The other condition in which the mesenteric nodes are especially involved is the cancerous. In this location, as in the omentum, sarcoma may be primary and endothelioma may occur, but carcinoma is never primary, although it invariably occurs as an extension from epithelioma or adenocarcinoma of the bowel. Otherwise cancer will appear here as an expression of metastasis. In all primary cancers of the intestine early involvement of the mesenteric nodes may be looked for, while involvement of everything in the vicinity, even the aorta or spine, will occur in due time, often with more or less breaking down. There would be little justification for attacking any cancerous portion of the mesentery or any cancerous nodes unless the primary lesion could be radically removed. Generally speaking, in bowel cancer invasion of the deep-seated nodes imparts to the case such an unfavorable aspect as to justify only palliative (anastomotic) rather than radical measures.
CYSTS OF THE MESENTERY.
Cysts of the mesentery are, in the main, similar to those met with in the omentum ([Fig. 631]). A peculiar form of mesenteric cyst is produced by obstruction and consequent dilatation of one or more of the lacteals, and is known as chyle cyst. It may attain considerable size and occur in multiple form. The contained fluid is naturally milky and corresponds to that seen in chylous ascites and hydrocele. These lesions are only recognized after exploration. When found they are to be extirpated, on general principles, usually by enucleation, with ligature of the connecting lacteals and avoidance of all unnecessary disturbance of blood supply.
Fig. 631
Cyst of the mesentery, containing clear fluid.

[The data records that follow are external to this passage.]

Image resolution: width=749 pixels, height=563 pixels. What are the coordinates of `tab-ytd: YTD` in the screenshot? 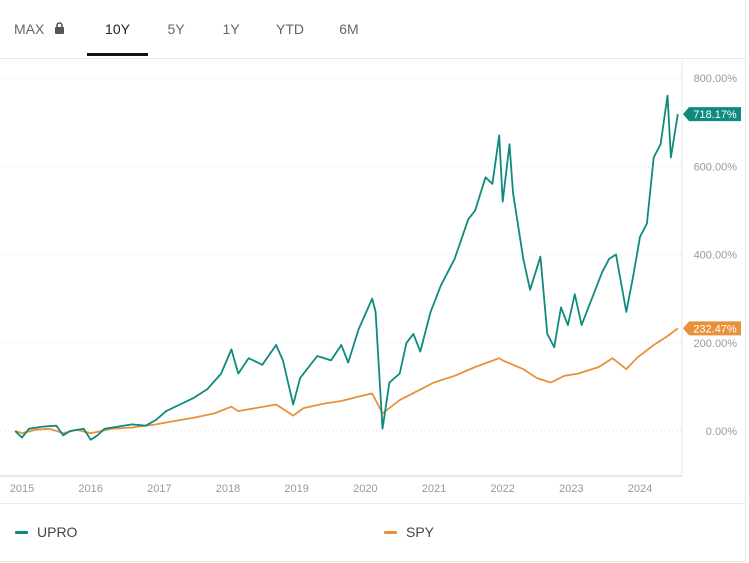 It's located at (290, 28).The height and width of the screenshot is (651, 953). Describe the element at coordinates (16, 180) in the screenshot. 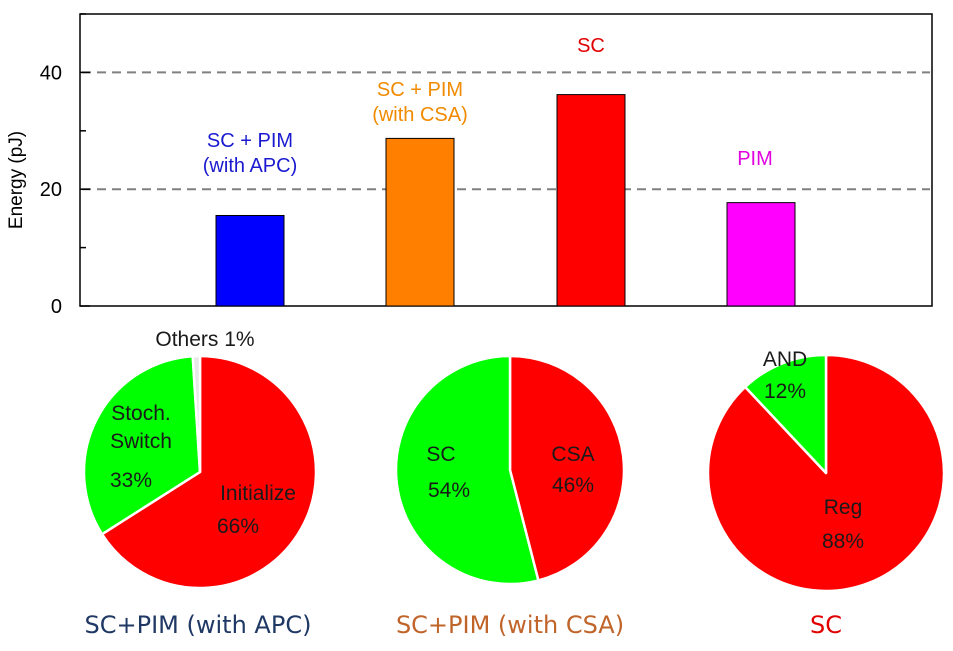

I see `y-axis-label: Energy (pJ)` at that location. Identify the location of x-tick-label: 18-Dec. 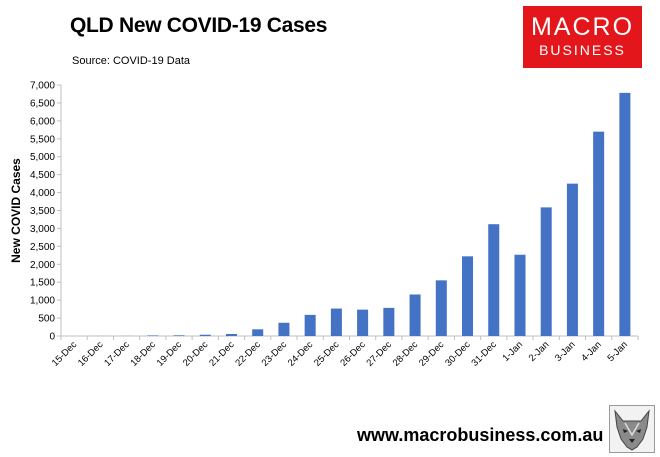
(143, 354).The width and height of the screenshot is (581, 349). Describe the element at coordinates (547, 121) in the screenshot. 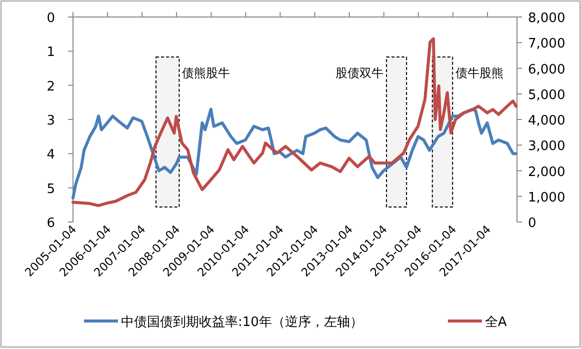

I see `y2-tick-label: 4,000` at that location. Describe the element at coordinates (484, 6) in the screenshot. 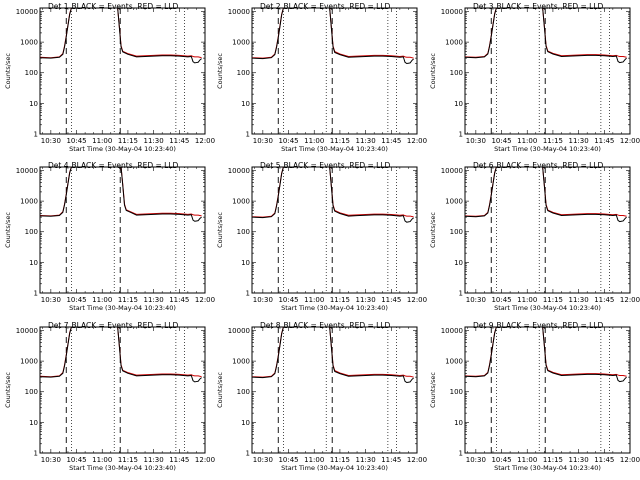

I see `detector-name: Det 3` at that location.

The hour-glass constriction passes through the layers of the mesentery. (From a case occurring in Richardson’s practice.)
THE SPLEEN.
The spleen is often an object of surgical interest, not alone because of the frequency with which it is enlarged in the course of the acute surgical infections, but because it is something more than a reservoir for blood. Thus it seems to enlarge to accommodate blood forced in from the exterior under conditions of extreme exercise, etc., and in the higher vertebrates it seems to be a place where blood corpuscles are destroyed, especially those which are already disintegrating, rather than one in which they are manufactured. It is claimed by Ehrlich that the splenic enlargement of the infectious diseases is produced mainly by the products of disintegrating leukocytes which are allowed to accumulate.
ANOMALIES OF THE SPLEEN.
Of the congenital anomalies or defects the surgeon is mainly interested in the fact that supernumerary spleens are common, being found perhaps in one out of four bodies varying in number up to thirty or forty, located near the hilus in the gastrosplenic omentum, in the great omentum, or even in the pancreas. Doubtless after some splenectomies no peculiar symptoms are produced, which is due to the fact that some of the supernumerary organs have taken up the splenic function. The spleen varies in shape to such an extent that the notch upon which so much stress is often laid in diagnosis will not always be found along the anterior border. In cases of transposition of the viscera the spleen may be found on the right side. It has been found in the sacs of large umbilical hernias and in the left thorax after defects of the diaphragm.